The twins received platelet and intravenous immunoglobulin (IVIG) transfusions soon after admission to the NICU given their severe thrombocytopenia, but their baseline platelet counts remained as less than 10 × 109/L. After a 3-month follow-up, the twins did not show bleeding or signs of muscle wasting.

Discussion and conclusion

The human GNE gene (NM_001128227.2), localized on chromosome 9p13.3, consists of 14 exons and encodes 724 amino acids [3, 5, 6, 11] The protein encoded by this gene is a bifunctional enzyme that initiates and regulates the biosynthesis of N-acetylneuraminic acid (NeuAc), which is a precursor of sialic acid [12].

Mutations in the GNE gene decreases its enzymatic activity and affects the two initial steps in sialic acid biosynthesis. As a result, sialic acid production decreases and consequently, sialylation, or the incorporation of sialic acid to glycoproteins and glycolipids, also decreases [13] Hyposialylation was previously identified in mouse models of GNE myopathy [14] More than 10 GNE gene mutations have been reported in human DMRV. However, the exact mechanisms behind GNE defects leading to DMRV are still not fully understood.

As a major determinant of cell surface sialylation in human hematopoietic cell lines and a critical regulator of cell surface adhesion molecules [15], GNE is also expressed in bone marrow. Sialic acid is known to play significant roles in platelet functions and is located in the platelet membrane, forming during glycosylation. Several groups have shown that platelets deficient in sialylation are removed from circulation, resulting in shortened circulation lifetimes and thrombocytopenia [16]

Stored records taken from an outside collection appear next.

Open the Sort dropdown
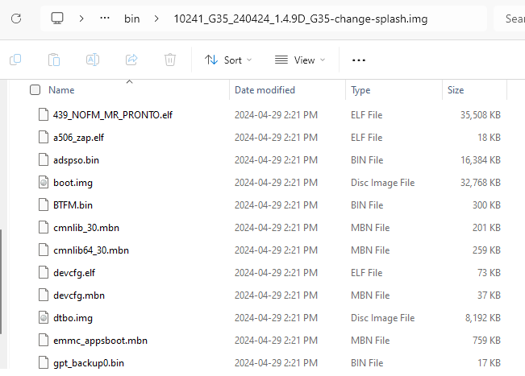525x376 pixels. [x=228, y=60]
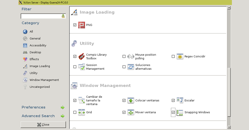Image resolution: width=249 pixels, height=130 pixels.
Task: Open the PNG plugin icon
Action: [82, 25]
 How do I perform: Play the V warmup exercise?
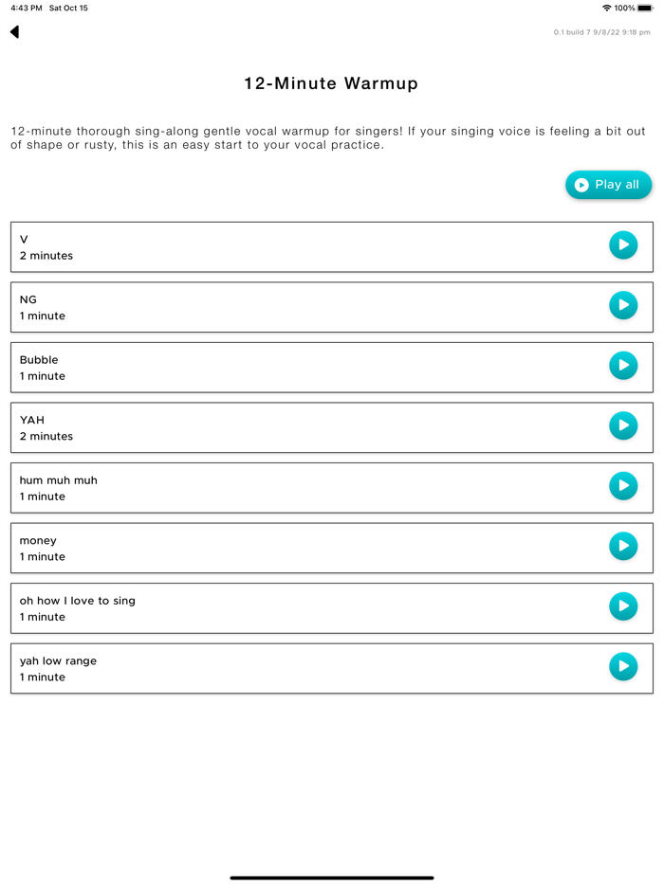pos(623,245)
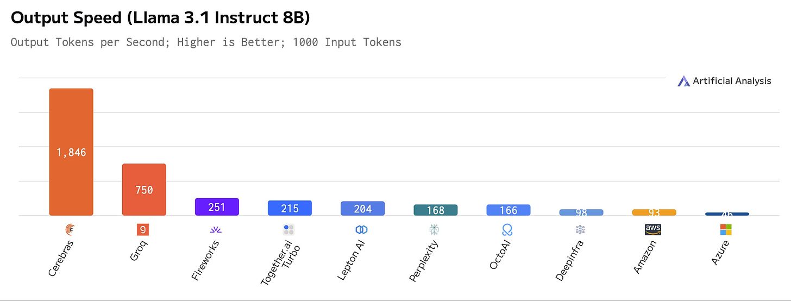Click the purple Fireworks 251 bar
791x301 pixels.
[x=217, y=207]
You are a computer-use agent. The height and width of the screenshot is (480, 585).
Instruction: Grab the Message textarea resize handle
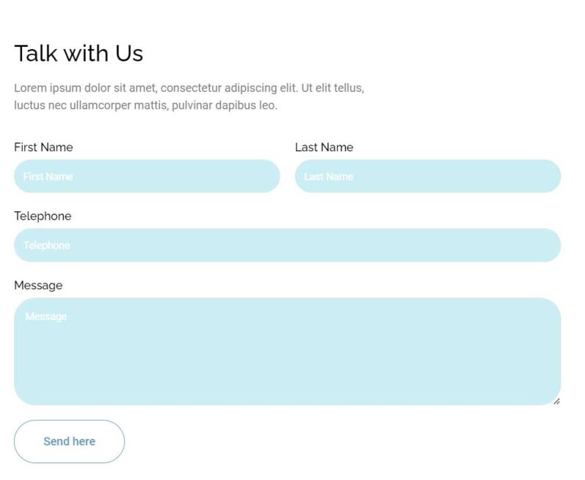point(556,400)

In 2014, two families diagnosed with DMRV associated with thrombocytopenia were reported. Izumi et al [2] reported that two adult siblings diagnosed with DMRV and thrombocytopenia harbored two compound heterozygous GNE mutations, p.V603L and p.G739S. Zhen et al [17] reported that two adult siblings in a DMRV family exhibited thrombocytopenia and showed compound heterozygous GNE mutations including a missense mutation c.649 T > C, (p.Y217H) and a frameshift mutation c.1543–1544 del GA, (p.D515Qfs*2). These patients showed mild-to-moderate thrombocytopenia and no obvious bleeding.

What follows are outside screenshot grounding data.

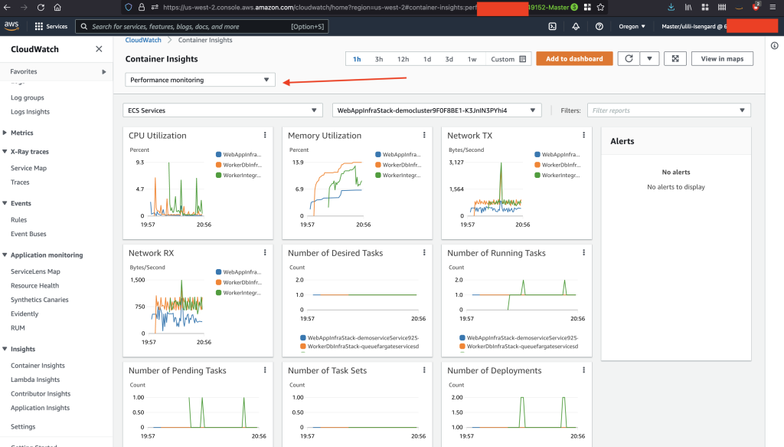
Task: Click the Add to dashboard button
Action: click(574, 58)
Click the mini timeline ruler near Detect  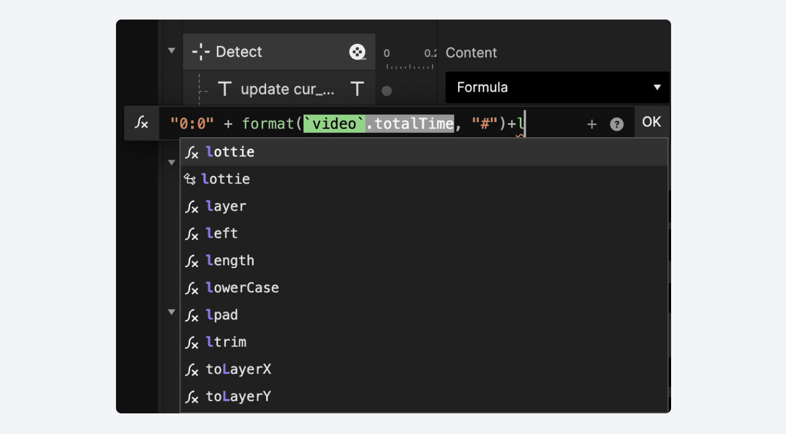coord(409,64)
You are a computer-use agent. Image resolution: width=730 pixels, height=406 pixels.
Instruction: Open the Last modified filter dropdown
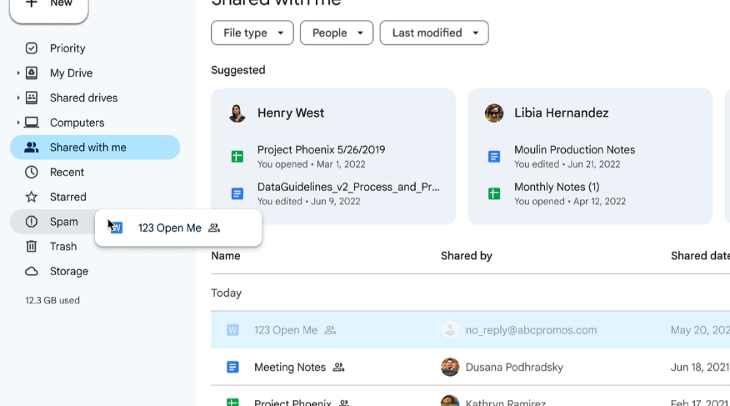433,33
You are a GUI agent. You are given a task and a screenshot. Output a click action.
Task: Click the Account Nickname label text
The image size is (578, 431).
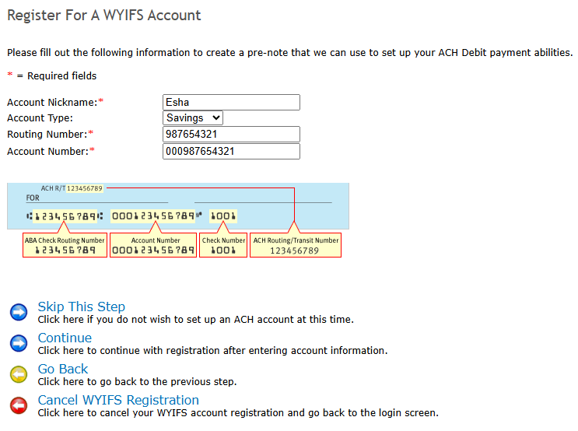click(51, 103)

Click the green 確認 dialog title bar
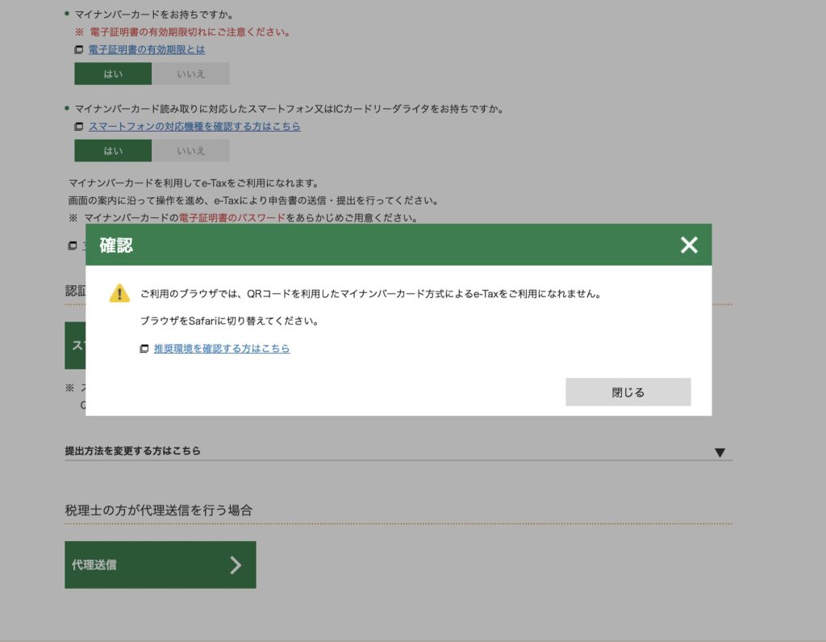pos(387,245)
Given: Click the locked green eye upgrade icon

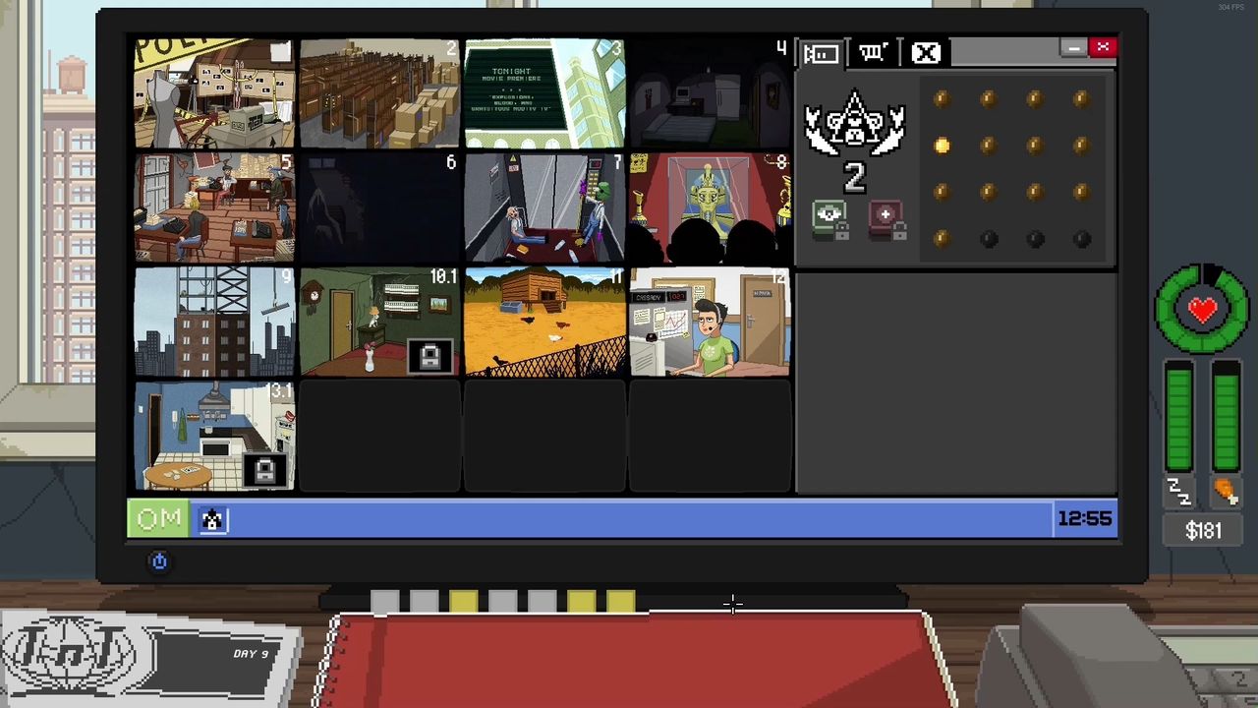Looking at the screenshot, I should (x=830, y=220).
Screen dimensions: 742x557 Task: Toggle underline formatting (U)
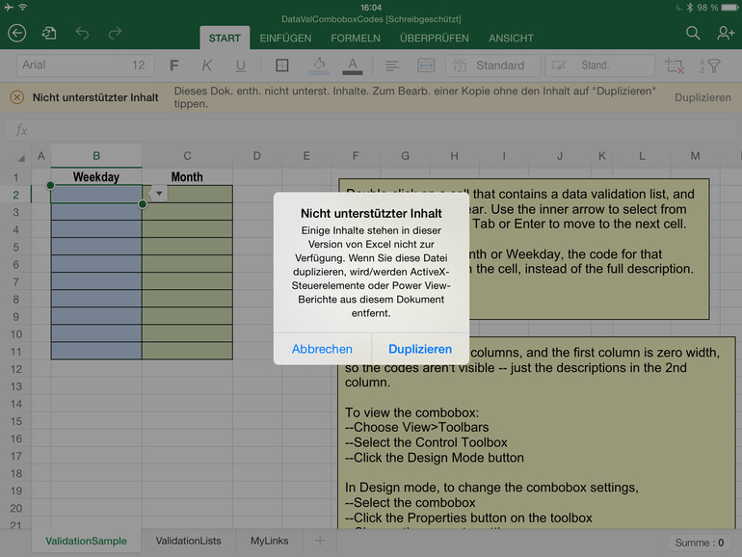[x=241, y=66]
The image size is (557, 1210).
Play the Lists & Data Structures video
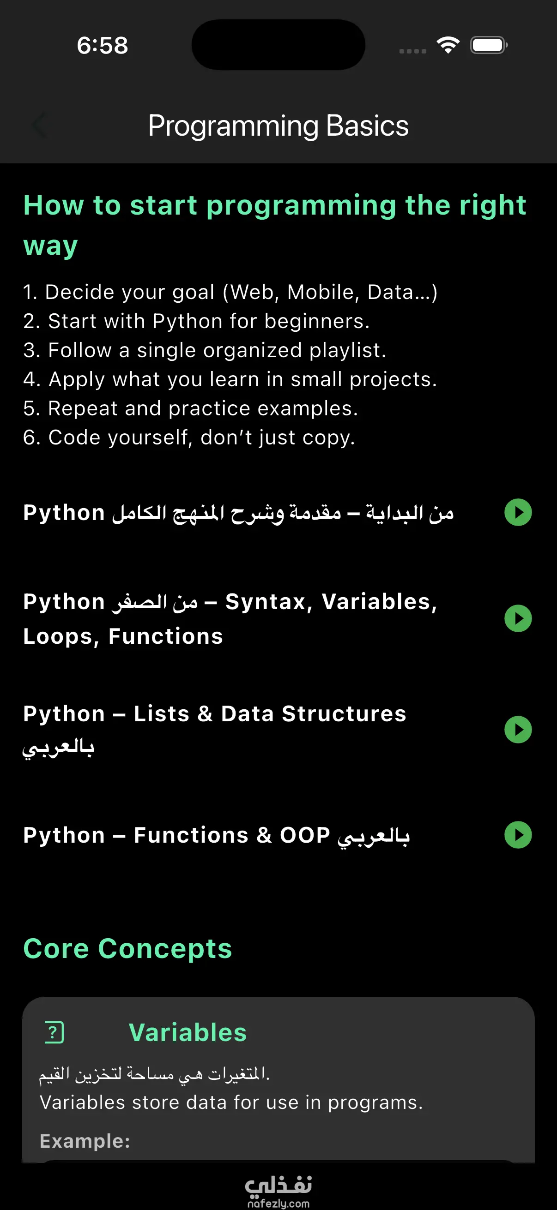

In 2018, it was reported that GNE mutations cause thrombocytopenia without associated myopathy. Futterer et al [8] reported that two cousins in a consanguineous family manifested moderate to severe bleeding associated with severe thrombocytopenia and required regular platelet transfusions. In addition, homozygous mutations c. 1246 G > A, (p. G416r) in the GNE gene were detected. Revel-Vilk et al [18] summarized nine patients from three families all exhibiting thrombocytopenia and mild to moderate hemorrhagic tendencies. All of these individuals contained compound homozygous or heterozygous mutations in GNE, of which eight of the nine patients in showed no evidence of myopathy and one patient with neuromuscular symptoms showed a muscle biopsy inconsistent with GNE myopathy.

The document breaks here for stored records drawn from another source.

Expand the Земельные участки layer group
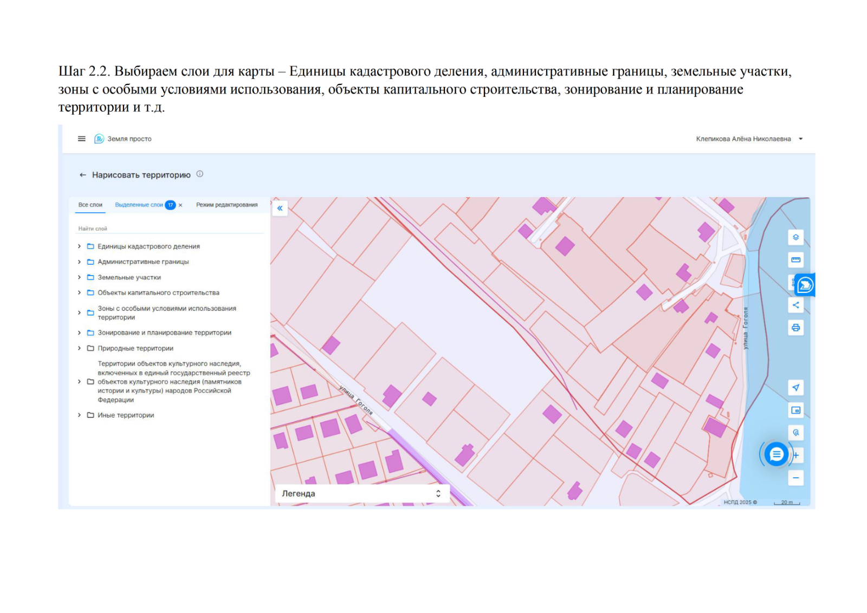Viewport: 867px width, 613px height. tap(79, 277)
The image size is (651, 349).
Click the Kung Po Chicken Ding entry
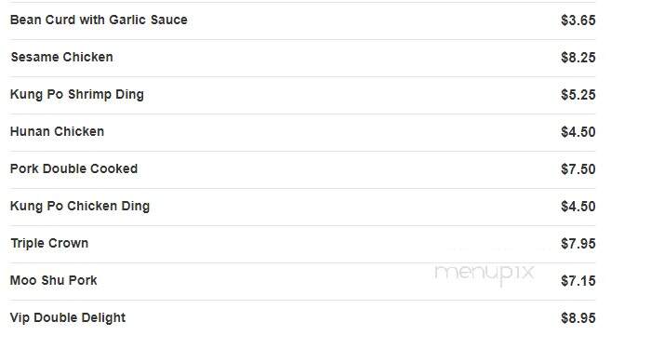point(80,206)
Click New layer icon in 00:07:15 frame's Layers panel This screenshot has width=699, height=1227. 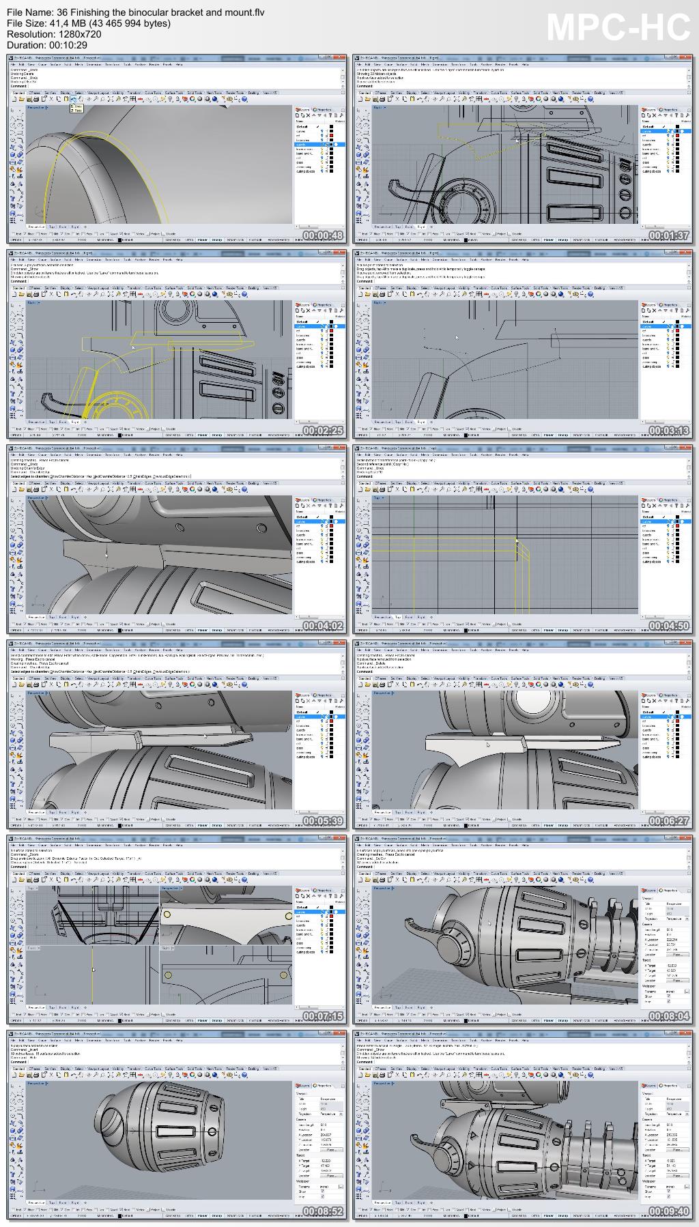(298, 895)
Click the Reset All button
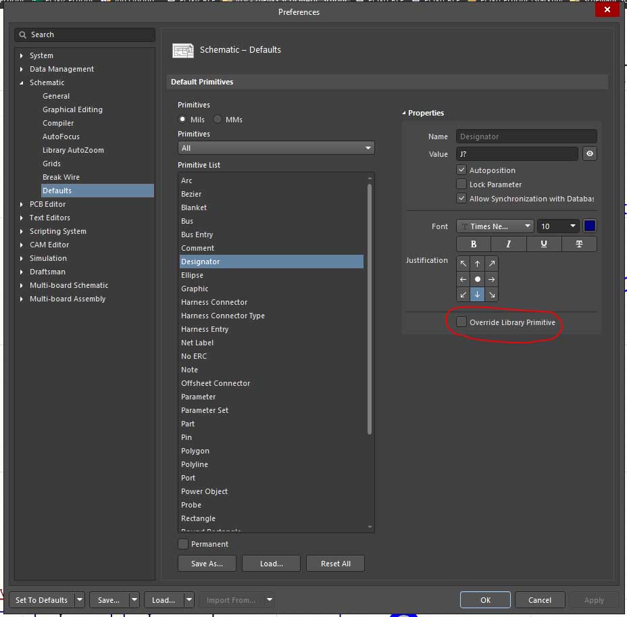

In the case of the twins described here, refractory severe thrombocytopenia was identified in the neonatal period and two novel compound heterozygous GNE mutations, p.Arg451* and p.Asp444Tyr, were detected using whole-exome sequencing. Compared with other reports, these twins are some of the youngest reported and their baseline platelet counts were of the lowest values when they were diagnosed. Consistent with other reports [17, 19, 20], mutations in GNE associated with thrombocytopenia were within the N-acetylmannosamine (ManNAc) kinase domains of the GNE protein. Thus, this domain may be an interesting site for further investigation related to congenital thrombocytopenia associated with GNE mutations.

In summary, in this report, we describe twins with two novel compound heterozygous GNE mutations, including p.Arg451* and p.Asp444Tyr, who manifested only severe thrombocytopenia without myopathy. Yet the role of GNE protein in the synthesis and functions of platelet requires further investigation.